2 giugno 2008: festa della repubblica?

3 06 2008

Ricordo il 4 novembre del 1968 confezionare in casa medaglie ricordo in bronzo con nastrini tricolore: erano passati 50 anni dalla “vittoria sugli austroungarici“. A 60 km da Brescia, sul muro di una casa isolata tra Capovalle e Magasa, c’è una targa che indica l’allora confine di stato tra Italia ed Austria.

A proposito del 25 aprile 1945 (A) (B), così scriveva nel 1997 Italo Calvino sul Corriere: “C’è una faccia dell’Italia migliore, che non fa tanto parlare di sé ma che continua a fare sempre qualcosa di serio per gli altri con disinteresse e passione”.

2 giugno 2008: festa della repubblica, ma sono ancora presenti i valori della Costituzione Italiana? Dopo 60 anni che bilancio possiamo scrivere?

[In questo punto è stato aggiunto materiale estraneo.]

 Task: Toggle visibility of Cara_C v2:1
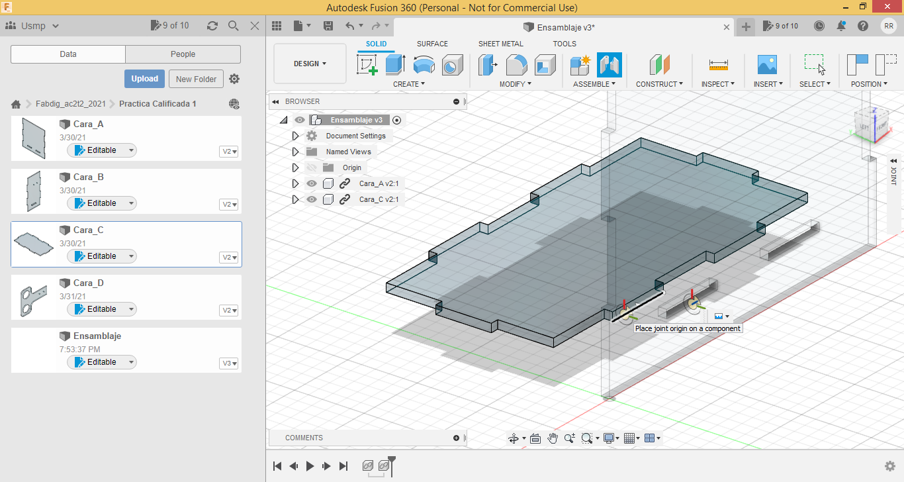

La mia sensazione oggi: siamo in una nuova resistenza, ma più difficile della precedente, il nemico non si vede, non è dichiarato, tutto sembra regolare intorno a noi perchè l’informazione e l’intrattenimento mediatico non fanno altro che assopire le coscienze: il nemico non si vede perchè è dentro di noi, è il nostro ego.

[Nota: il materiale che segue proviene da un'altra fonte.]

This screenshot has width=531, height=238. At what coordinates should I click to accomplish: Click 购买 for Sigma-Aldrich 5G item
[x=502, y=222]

La faccia migliore di cui parlava Calvino è oggi, forse, ancora meno nota: è il sottile spirito di consapevolezza che ci suggerisce la strada del cuore, la solidarietà, in risposta alle lusinghe dello strapotere economico-finanziario; è la prorompente necessità di rimettere l’uomo al centro e il denaro al posto che gli compete, quale mezzo di scambio senza funzione di portavalori.